我有一个名为locations
的Postgres表。它有几百万行,数据采用以下格式
id | location_a | location_b
----+--------------+--------------
36 | Sydney | London
37 | Atlanta | London
38 | New York | Tokyo
39 | Tokyo | Sydney
40 | Tokyo | Sydney
.....
我希望能够生成以下表单的数据透视表/计数 -
问题是列数是可变的,因此必须以编程方式/动态确定,而不是使用静态SELECT
查询。
我理解PL / pgSQL的基本概念,因为它是一种脚本语言,可以让我做这样的动态事情。
但是我开始时遇到了很多麻烦。有没有一种简单的方法来计算上述内容?
答案 0 :(得分:2)
您可以动态创建视图。描述了比你更简单的案例的想法和解决方案in this answer.请在继续之前阅读。
我们将使用以下查询来创建视图:
with all_locations(location) as (
select distinct location_a
from locations
union
select distinct location_b
from locations
)
select location_a as location, json_object_agg(location_b, count order by location_b) as data
from (
select a.location as location_a, b.location as location_b, count(l.*)
from all_locations a
cross join all_locations b
left join locations l on location_a = a.location and location_b = b.location
group by 1, 2
) s
group by 1
order by 1;
结果:
location | data
----------+----------------------------------------------------------------------------
Atlanta | { "Atlanta" : 0, "London" : 1, "New York" : 0, "Sydney" : 0, "Tokyo" : 0 }
London | { "Atlanta" : 0, "London" : 0, "New York" : 0, "Sydney" : 0, "Tokyo" : 0 }
New York | { "Atlanta" : 0, "London" : 0, "New York" : 0, "Sydney" : 0, "Tokyo" : 1 }
Sydney | { "Atlanta" : 0, "London" : 1, "New York" : 0, "Sydney" : 0, "Tokyo" : 0 }
Tokyo | { "Atlanta" : 0, "London" : 0, "New York" : 0, "Sydney" : 2, "Tokyo" : 0 }
(5 rows)
城市列表将在函数内使用两次,因此它存储在数组cities
中。

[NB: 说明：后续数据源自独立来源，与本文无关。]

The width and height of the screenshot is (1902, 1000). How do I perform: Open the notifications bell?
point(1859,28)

请注意,您可以将函数中的第一个查询替换为更简单的查询(它只是不同城市的有序列表)。
create or replace function create_locations_view()
returns void language plpgsql as $$
declare
cities text[];
list text;
begin
-- fill array with all cities in alphabetical order
select array_agg(location_a order by location_a)
from (
select distinct location_a
from locations
union
select distinct location_b
from locations
) s
into cities;
-- construct list of columns to use in select list
select string_agg(format($s$data->>'%1$s' "%1$s"$s$, city), ', ')
from unnest(cities) city
into list;
-- create view from select based on the above list
execute format($ex$
drop view if exists locations_view;
create view locations_view as
select location, %1$s
from (
select location_a as location, json_object_agg(location_b, count order by location_b) as data
from (
select a.location as location_a, b.location as location_b, count(l.*)
from unnest(%2$L::text[]) a(location)
cross join unnest(%2$L::text[]) b(location)

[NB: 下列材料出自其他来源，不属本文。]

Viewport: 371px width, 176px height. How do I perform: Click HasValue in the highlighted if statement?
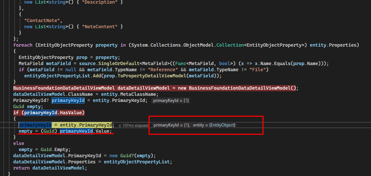[71, 112]
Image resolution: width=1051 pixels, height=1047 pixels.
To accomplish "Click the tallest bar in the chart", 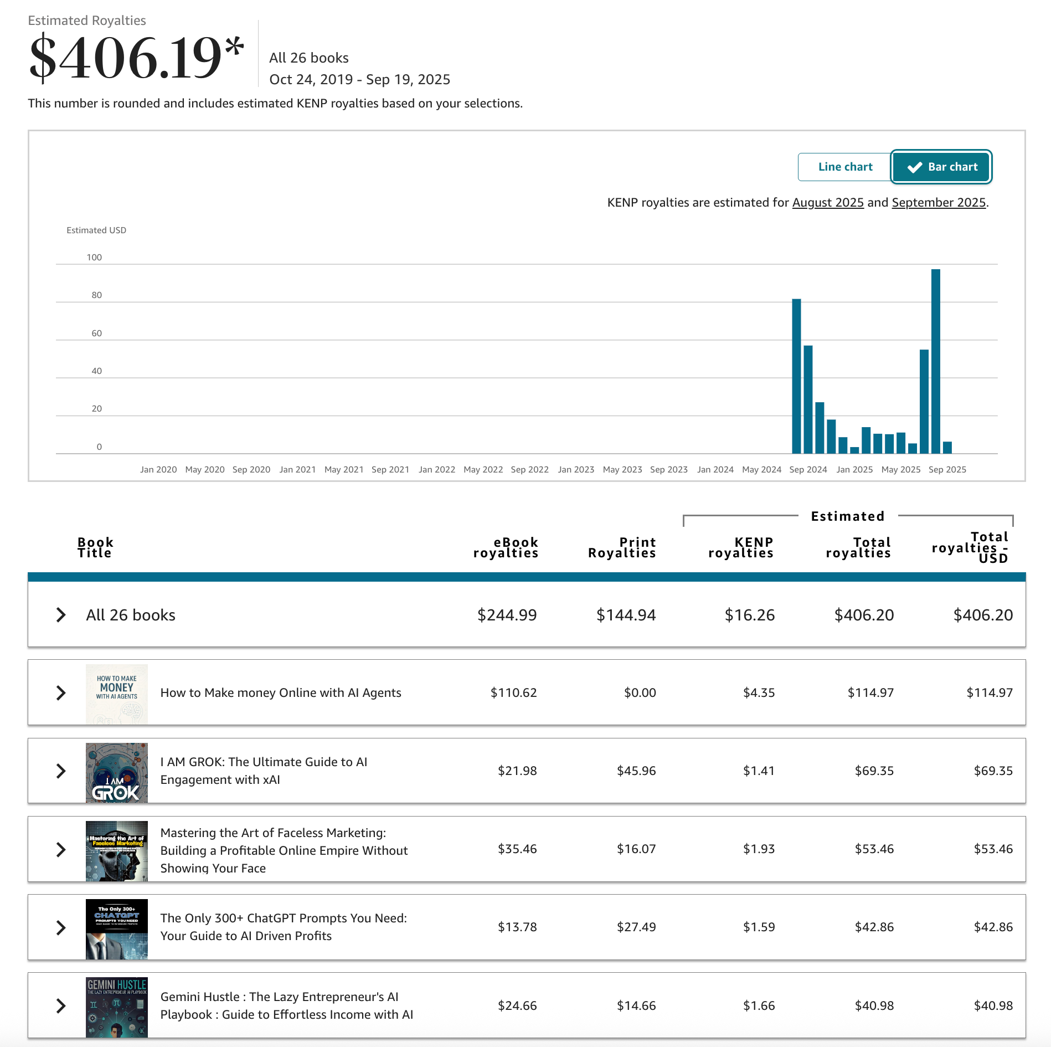I will (x=936, y=360).
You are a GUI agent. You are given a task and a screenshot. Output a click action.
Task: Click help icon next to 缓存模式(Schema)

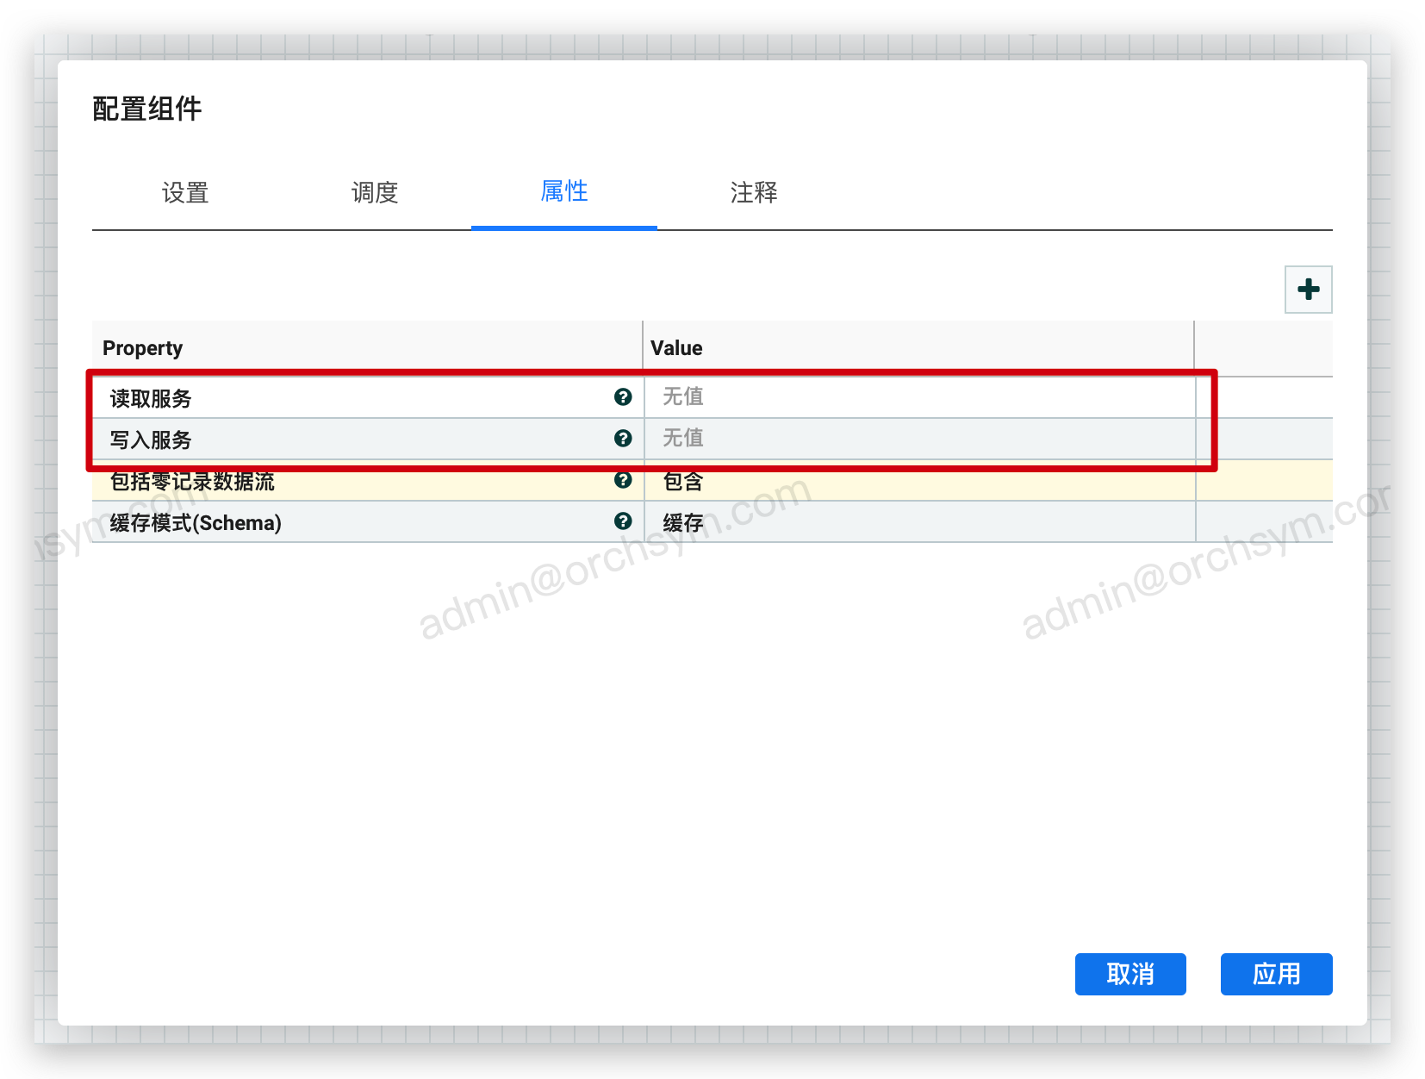click(623, 521)
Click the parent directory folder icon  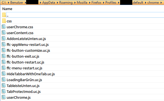4,15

left join locations l on location_a = a.location and location_b = b.location
group by 1, 2
) s
group by 1
) s
order by 1
$ex$, list, cities);
end $$;
使用该功能并从创建的视图中选择数据:
select create_locations_view();
select * from locations_view;
location | Atlanta | London | New York | Sydney | Tokyo
----------+---------+--------+----------+--------+-------
Atlanta | 0 | 1 | 0 | 0 | 0
London | 0 | 0 | 0 | 0 | 0
New York | 0 | 0 | 0 | 0 | 1
Sydney | 0 | 1 | 0 | 0 | 0
Tokyo | 0 | 0 | 0 | 2 | 0
(5 rows)
我多次使用这种方法,但我没有真正大数据的经验,所以我不能保证它是有效的。